The engine doesn't necessary have to get data from a single table, instead a query is used, which can join data from multiple cases.
The first column should be always the document id, which should have unique values.
The rest of the source parameters define the attributes taken from the sql_query result. Anything not declared here will be considered a fulltext field.
Fulltext fields are only indexed, not stored, so we can search them, but their values will not be returned in the results.
The sql_field_string is a combo field/attribute and it's values are both indexed, but also stored.
source sakila_film { type = mysql sql_host = 127.0.0.1 sql_user = user sql_pass = pass123 sql_db = sakila sql_query_pre = SET NAMES utf8 sql_query = SELECT film.film_id, title, description,category_id, release_year,rental_rate from film join film_category on film.film_id=film_category.film_id sql_field_string = title sql_field_string = description sql_attr_uint = release_year sql_attr_uint = category_id sql_attr_float = rental_rate}
Indexing
Our index 'sakila_film' is created in manticore.conf but has no data. Searchd will complain about this when starts, this is normal.

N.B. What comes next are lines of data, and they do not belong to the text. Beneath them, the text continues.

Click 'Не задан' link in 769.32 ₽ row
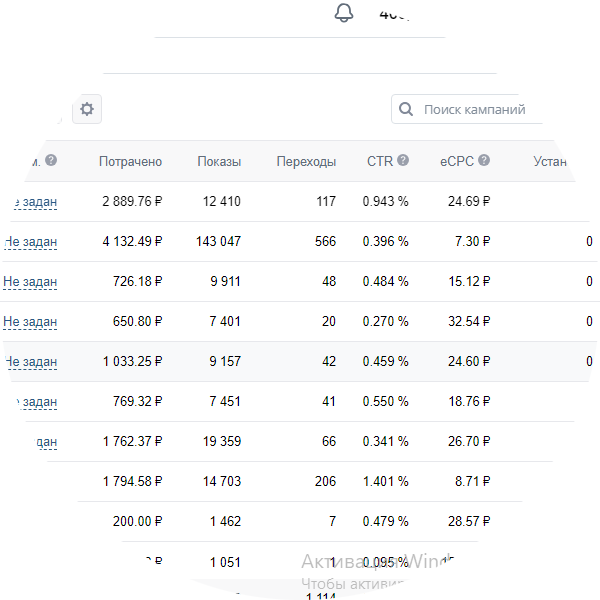Image resolution: width=600 pixels, height=600 pixels. (x=38, y=401)
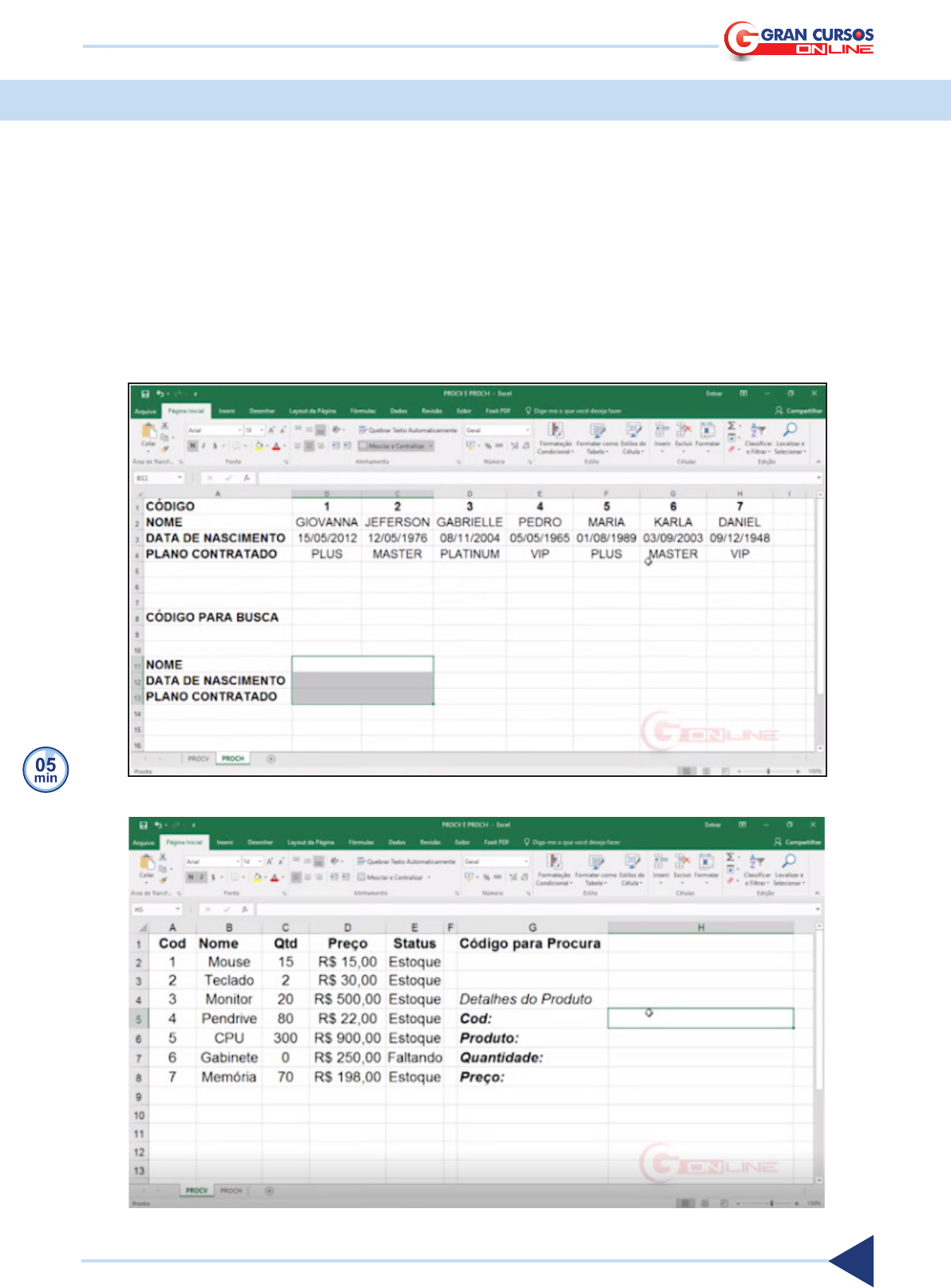Click Arquivo button in upper Excel window
The height and width of the screenshot is (1288, 951).
click(145, 411)
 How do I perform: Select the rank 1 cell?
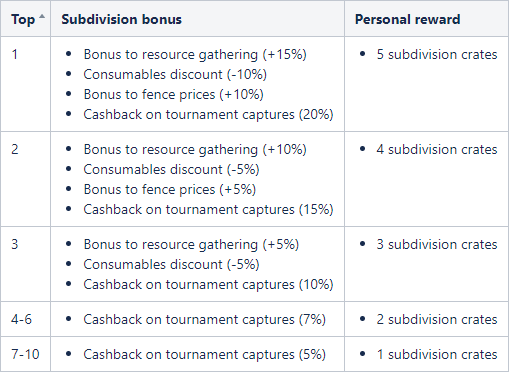click(x=26, y=84)
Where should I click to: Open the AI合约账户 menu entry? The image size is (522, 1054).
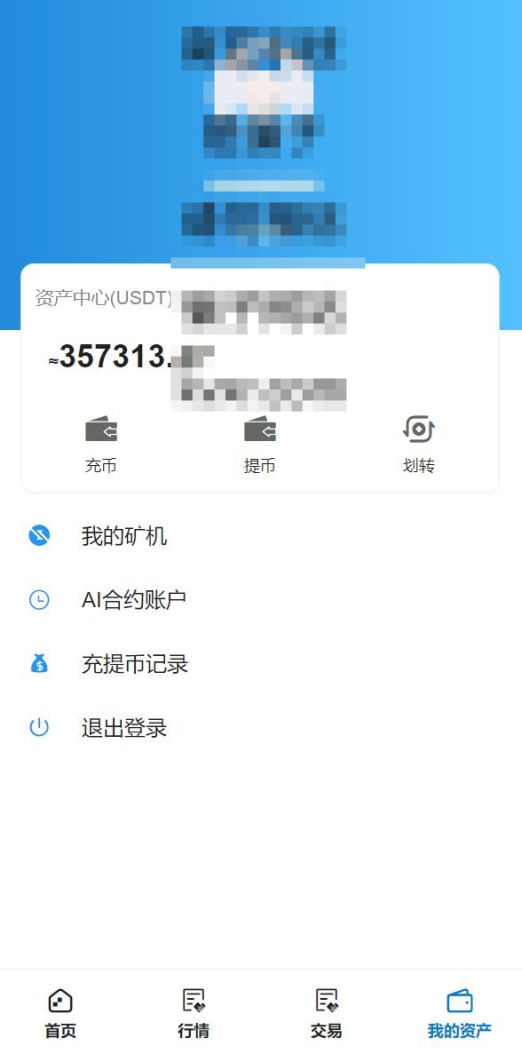tap(261, 600)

To populate the index we use the indexer tool:
indexer sakila_film
The utility will output information about the created index, like how many document were found and how fast indexing was.

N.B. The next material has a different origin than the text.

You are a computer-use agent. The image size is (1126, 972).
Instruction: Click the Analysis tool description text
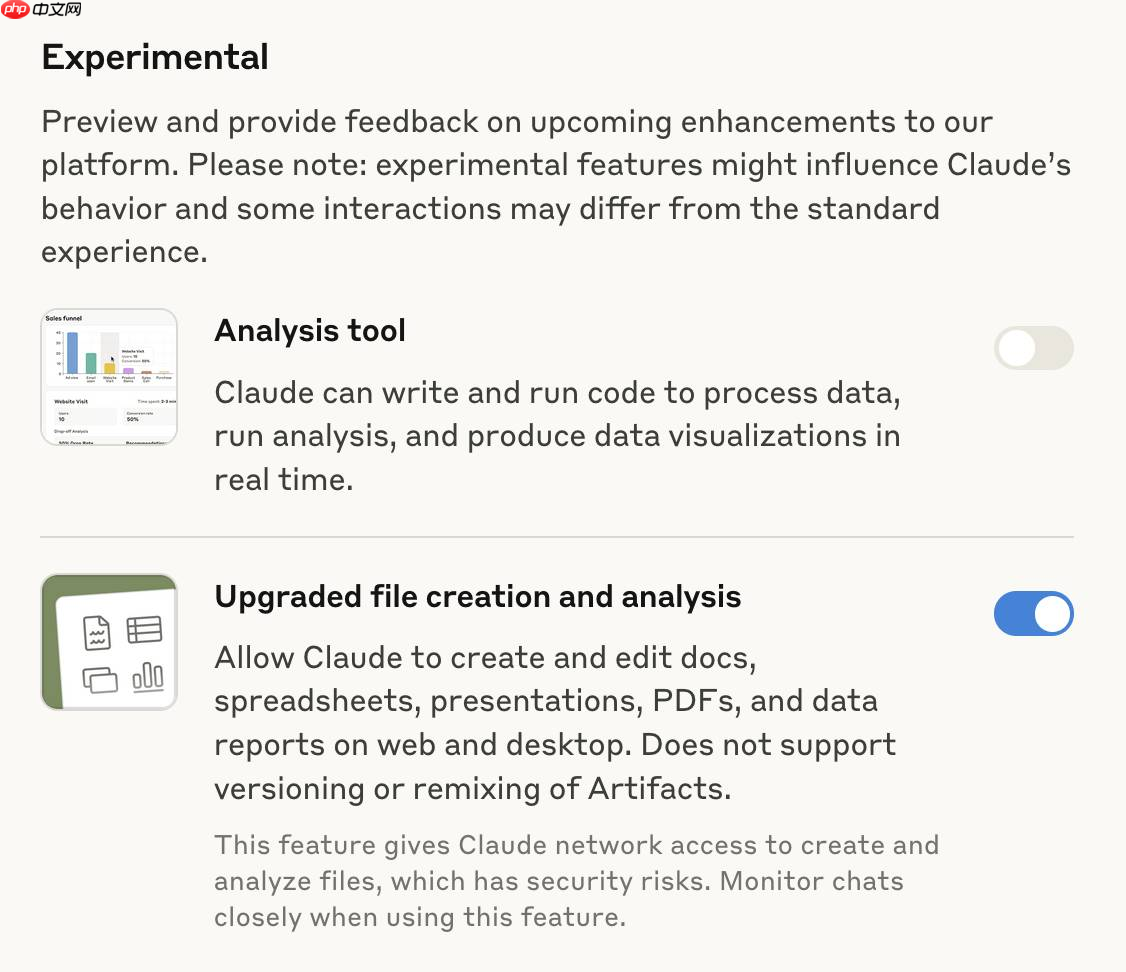point(557,436)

Now let's start the searchd daemon:
searchd
Perform queries
Let's connect to Manticore Search
mysql -P9306 -h0
And check the indexed available
SHOW TABLES;
And perform a first query on our index:
SELECT * FROM sakila_film;
And run a simple fulltext search:
SELECT *,WEIGHT() FROM sakila_film WHERE MATCH('a secret agent and a dentist');
SELECT * FROM sakila_film WHERE MATCH('a secret agent and a dentist') ORDER BY rental_rate DESC;
Refreshing data in the index
Plain indexes are immutable, this means if we want to refresh the content in it we need to reindex it enterely.
For attributes it is possible to use 'UPDATE' statement (just like in MYSQL), however for new rows, modified fulltext fields or make content dissapear, we need to reindex.
Unlike the first time we indexes, now the searchd daemon runs and have the index loaded. This means it puts a lock on the index.
To be able to make a new version of the index, the 'indexer' utility will create a new copy and when ready it will inform the daemon about it.
This is done adding the '--rotate' parameter.
exit
indexer sakila_film --rotate